» **Input data**
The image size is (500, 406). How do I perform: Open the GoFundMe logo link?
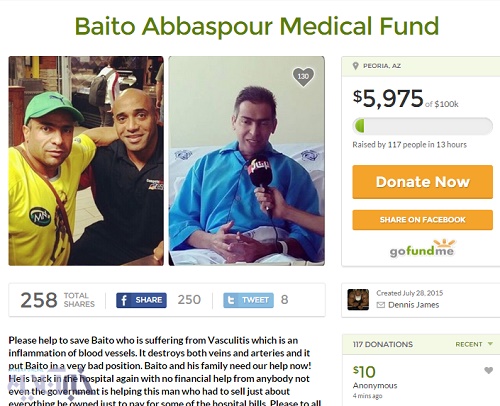(423, 248)
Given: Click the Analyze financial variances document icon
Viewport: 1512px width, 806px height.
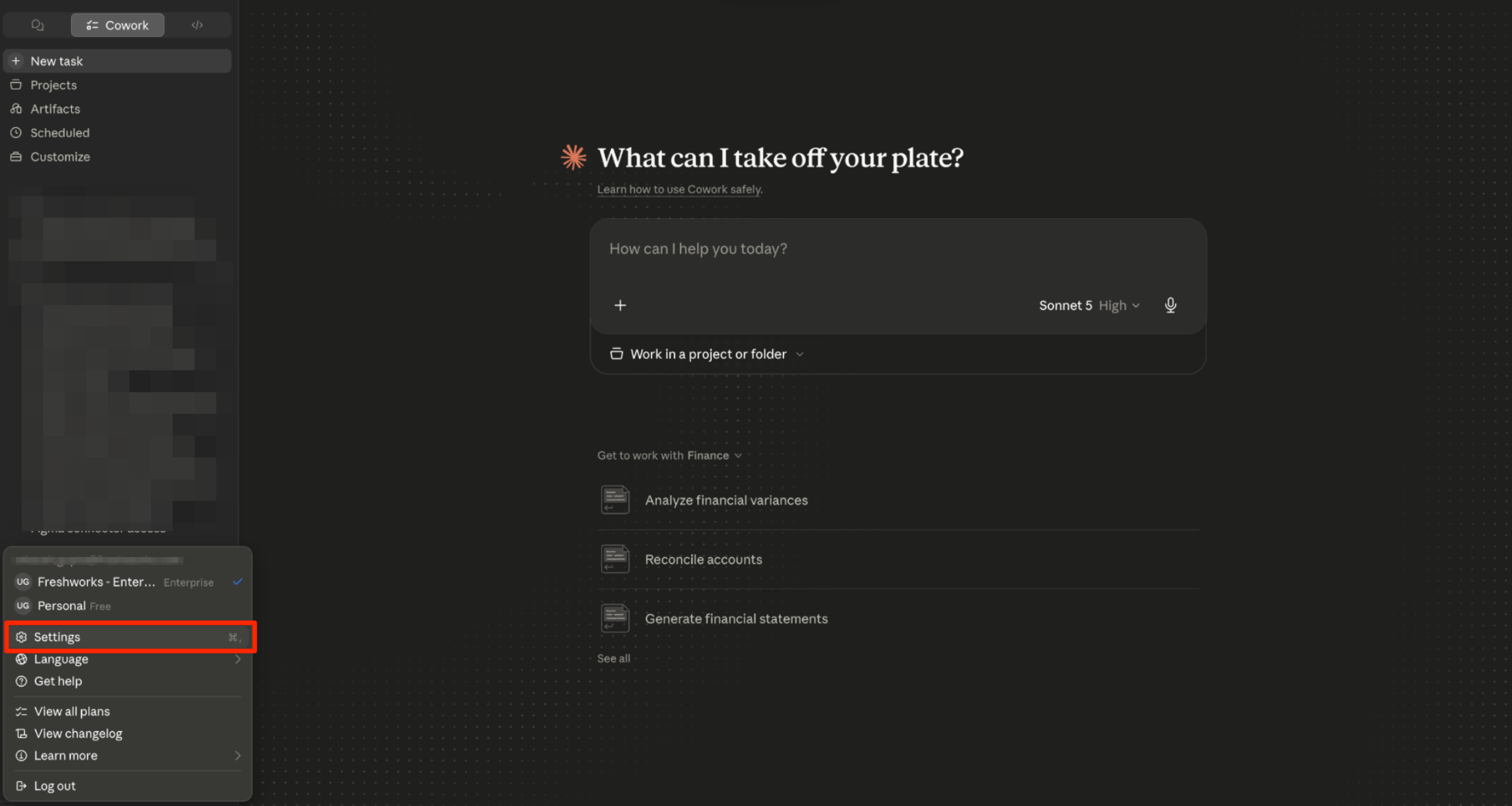Looking at the screenshot, I should (x=615, y=500).
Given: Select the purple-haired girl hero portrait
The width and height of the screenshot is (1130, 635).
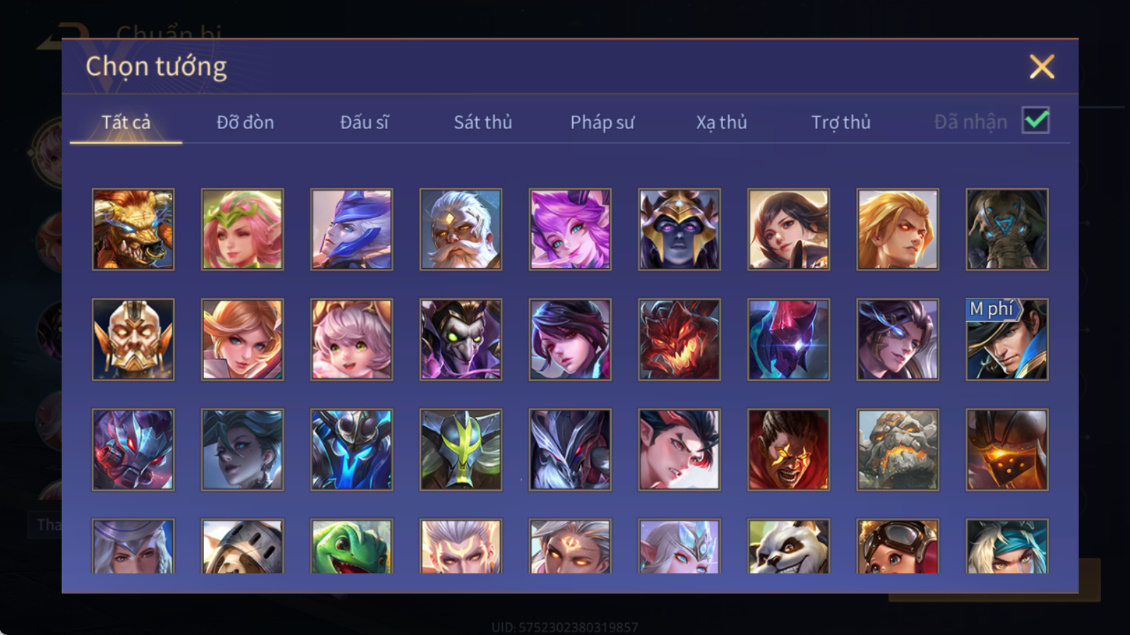Looking at the screenshot, I should (x=570, y=229).
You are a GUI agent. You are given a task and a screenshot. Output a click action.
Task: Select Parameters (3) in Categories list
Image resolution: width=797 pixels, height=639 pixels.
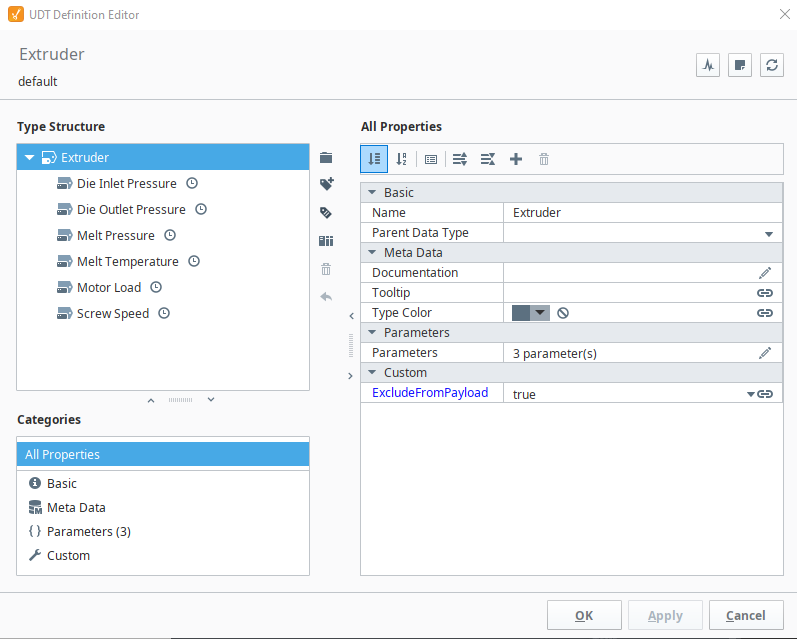[88, 532]
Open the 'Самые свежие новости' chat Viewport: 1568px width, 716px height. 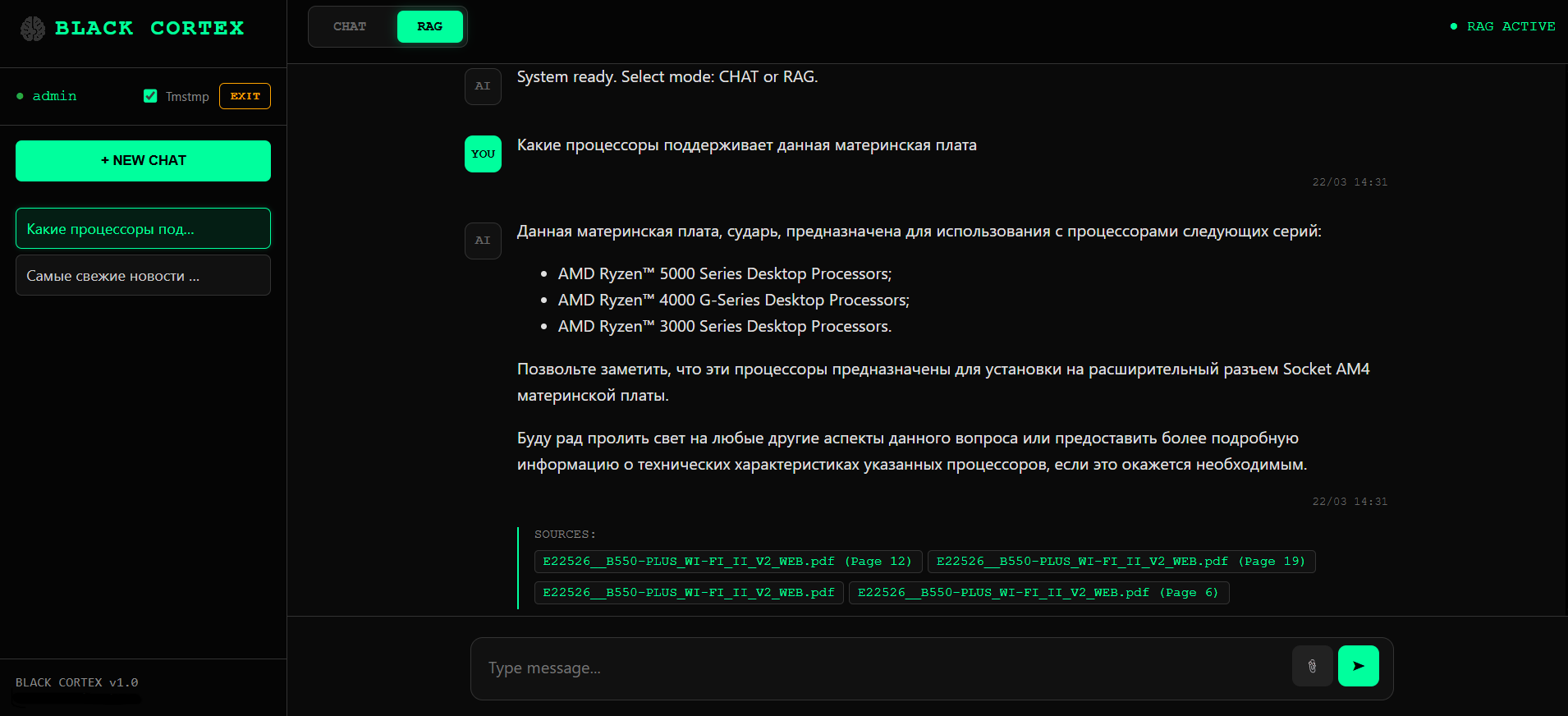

» **Brief**
Only the pictures in the listing above get left out; print everything else exactly.

» **Task solution**
The image size is (500, 406). How do I perform: Open the GoFundMe logo link?
(423, 248)
Given: Click the Analyze financial variances document icon
Viewport: 1512px width, 806px height.
Looking at the screenshot, I should (x=615, y=500).
Given: Select the purple-haired girl hero portrait
The width and height of the screenshot is (1130, 635).
Looking at the screenshot, I should (x=570, y=229).
You are a GUI agent. You are given a task and a screenshot. Output a click action.
Task: Select Parameters (3) in Categories list
Image resolution: width=797 pixels, height=639 pixels.
[88, 532]
Open the 'Самые свежие новости' chat Viewport: 1568px width, 716px height. 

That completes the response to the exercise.